For this exercise, reproduce the entries below exactly, but only from the line containing "This screenshot has width=1872, height=935." through the line containing "1132x677 pixels.", both included.

Top of SUPPLIED MATERIAL

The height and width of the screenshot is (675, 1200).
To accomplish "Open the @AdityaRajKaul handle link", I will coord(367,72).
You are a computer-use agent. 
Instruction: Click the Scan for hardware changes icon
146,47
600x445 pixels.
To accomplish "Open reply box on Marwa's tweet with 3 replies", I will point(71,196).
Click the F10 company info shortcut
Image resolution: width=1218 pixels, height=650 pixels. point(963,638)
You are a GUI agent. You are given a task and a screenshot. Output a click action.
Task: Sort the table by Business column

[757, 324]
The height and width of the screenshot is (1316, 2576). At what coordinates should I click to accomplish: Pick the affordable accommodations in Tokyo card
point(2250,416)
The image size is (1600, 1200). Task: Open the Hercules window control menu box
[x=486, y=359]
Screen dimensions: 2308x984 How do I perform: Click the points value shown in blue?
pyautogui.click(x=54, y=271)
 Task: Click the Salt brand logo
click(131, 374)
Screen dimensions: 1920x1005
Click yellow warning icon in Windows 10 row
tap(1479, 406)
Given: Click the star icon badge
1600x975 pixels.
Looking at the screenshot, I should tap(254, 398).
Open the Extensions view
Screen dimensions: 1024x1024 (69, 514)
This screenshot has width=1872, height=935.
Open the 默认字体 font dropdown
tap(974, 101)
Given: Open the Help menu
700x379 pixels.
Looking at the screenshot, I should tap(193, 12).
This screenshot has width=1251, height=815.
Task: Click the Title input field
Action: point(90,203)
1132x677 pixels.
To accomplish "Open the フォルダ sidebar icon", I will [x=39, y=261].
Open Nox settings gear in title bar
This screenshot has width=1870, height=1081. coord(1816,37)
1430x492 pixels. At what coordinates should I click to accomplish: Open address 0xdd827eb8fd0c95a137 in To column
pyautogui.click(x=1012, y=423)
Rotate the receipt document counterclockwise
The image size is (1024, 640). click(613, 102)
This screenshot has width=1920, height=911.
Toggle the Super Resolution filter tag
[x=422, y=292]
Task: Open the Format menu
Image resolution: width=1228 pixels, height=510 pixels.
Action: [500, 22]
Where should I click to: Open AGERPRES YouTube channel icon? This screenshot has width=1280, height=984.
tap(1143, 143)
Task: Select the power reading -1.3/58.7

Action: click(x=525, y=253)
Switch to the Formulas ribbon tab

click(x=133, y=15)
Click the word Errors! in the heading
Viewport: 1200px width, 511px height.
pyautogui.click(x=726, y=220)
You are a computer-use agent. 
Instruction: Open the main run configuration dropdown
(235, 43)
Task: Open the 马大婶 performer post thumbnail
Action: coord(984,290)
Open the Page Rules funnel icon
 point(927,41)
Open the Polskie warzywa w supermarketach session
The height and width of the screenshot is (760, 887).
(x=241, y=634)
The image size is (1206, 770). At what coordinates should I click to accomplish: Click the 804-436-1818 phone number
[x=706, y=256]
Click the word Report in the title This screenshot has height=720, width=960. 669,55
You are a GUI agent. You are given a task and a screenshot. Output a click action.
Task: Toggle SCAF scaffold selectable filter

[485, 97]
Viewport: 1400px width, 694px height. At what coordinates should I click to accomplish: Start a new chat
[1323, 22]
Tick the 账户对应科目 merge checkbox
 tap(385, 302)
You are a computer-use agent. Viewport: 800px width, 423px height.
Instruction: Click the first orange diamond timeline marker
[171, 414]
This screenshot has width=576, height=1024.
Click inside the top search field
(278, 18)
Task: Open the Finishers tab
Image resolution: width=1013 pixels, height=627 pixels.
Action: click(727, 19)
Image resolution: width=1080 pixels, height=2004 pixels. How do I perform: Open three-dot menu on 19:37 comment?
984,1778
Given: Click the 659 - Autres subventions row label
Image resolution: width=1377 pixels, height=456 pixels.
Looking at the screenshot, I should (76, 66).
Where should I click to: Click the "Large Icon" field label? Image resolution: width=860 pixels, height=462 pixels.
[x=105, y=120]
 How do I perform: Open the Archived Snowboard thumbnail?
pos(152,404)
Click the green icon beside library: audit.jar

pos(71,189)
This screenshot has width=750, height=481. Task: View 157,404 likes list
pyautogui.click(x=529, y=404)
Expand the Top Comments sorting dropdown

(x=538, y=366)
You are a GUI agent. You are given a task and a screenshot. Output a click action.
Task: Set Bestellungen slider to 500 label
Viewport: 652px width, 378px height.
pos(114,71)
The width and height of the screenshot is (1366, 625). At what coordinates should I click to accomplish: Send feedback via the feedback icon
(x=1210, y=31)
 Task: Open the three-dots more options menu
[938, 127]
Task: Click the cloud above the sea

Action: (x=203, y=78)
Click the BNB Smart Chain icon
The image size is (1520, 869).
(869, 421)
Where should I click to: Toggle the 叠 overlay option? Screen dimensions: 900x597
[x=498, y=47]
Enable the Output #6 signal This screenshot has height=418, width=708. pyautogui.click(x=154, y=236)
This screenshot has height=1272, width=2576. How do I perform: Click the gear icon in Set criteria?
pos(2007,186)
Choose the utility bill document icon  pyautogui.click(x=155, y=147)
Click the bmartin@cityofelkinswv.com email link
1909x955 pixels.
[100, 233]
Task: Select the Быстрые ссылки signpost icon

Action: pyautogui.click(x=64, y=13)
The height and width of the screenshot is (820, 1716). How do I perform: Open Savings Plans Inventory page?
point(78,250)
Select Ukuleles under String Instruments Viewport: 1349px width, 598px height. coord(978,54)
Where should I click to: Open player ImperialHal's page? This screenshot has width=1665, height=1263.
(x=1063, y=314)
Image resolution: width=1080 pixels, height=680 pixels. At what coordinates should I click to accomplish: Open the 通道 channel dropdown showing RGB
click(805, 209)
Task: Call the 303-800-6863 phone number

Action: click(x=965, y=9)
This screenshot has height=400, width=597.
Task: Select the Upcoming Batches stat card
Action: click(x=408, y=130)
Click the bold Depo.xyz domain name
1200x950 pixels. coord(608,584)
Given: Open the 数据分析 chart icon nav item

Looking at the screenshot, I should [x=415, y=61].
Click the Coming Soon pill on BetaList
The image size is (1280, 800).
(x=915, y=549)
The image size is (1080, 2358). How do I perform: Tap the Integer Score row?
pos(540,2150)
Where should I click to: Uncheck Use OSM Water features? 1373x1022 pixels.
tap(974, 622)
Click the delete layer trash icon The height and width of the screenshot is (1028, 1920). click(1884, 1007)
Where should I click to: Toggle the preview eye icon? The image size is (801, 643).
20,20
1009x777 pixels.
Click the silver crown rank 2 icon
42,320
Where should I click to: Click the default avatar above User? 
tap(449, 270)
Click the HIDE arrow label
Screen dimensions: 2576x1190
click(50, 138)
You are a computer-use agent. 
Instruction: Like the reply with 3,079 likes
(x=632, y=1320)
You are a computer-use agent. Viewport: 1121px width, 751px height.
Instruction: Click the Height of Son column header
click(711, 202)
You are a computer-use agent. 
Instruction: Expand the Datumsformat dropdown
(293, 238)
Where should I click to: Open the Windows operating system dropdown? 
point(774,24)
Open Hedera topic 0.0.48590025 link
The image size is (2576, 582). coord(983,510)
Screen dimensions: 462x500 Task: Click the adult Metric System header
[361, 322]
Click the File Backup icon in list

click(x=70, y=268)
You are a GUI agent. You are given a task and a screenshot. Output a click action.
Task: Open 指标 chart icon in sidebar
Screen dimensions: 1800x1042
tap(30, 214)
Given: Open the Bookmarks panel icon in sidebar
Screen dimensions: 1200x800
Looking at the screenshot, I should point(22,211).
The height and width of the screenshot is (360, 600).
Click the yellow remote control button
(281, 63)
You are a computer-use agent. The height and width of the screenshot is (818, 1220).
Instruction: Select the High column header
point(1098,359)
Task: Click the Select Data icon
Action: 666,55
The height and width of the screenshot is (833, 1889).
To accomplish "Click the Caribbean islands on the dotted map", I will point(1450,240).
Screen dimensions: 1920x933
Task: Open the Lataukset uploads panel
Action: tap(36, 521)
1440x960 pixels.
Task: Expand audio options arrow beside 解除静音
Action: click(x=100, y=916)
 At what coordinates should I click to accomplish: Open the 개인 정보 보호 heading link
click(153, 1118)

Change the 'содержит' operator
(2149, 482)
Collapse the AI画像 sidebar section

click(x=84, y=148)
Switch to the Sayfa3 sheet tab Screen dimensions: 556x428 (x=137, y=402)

Bottom of SUPPLIED MATERIAL

• _REPLY TO THE TASK_
This screenshot has width=1872, height=935.
Open the 默认字体 font dropdown
tap(974, 101)
Given: Open the Help menu
700x379 pixels.
Looking at the screenshot, I should tap(193, 12).
This screenshot has width=1251, height=815.
Task: Click the Title input field
Action: point(90,203)
1132x677 pixels.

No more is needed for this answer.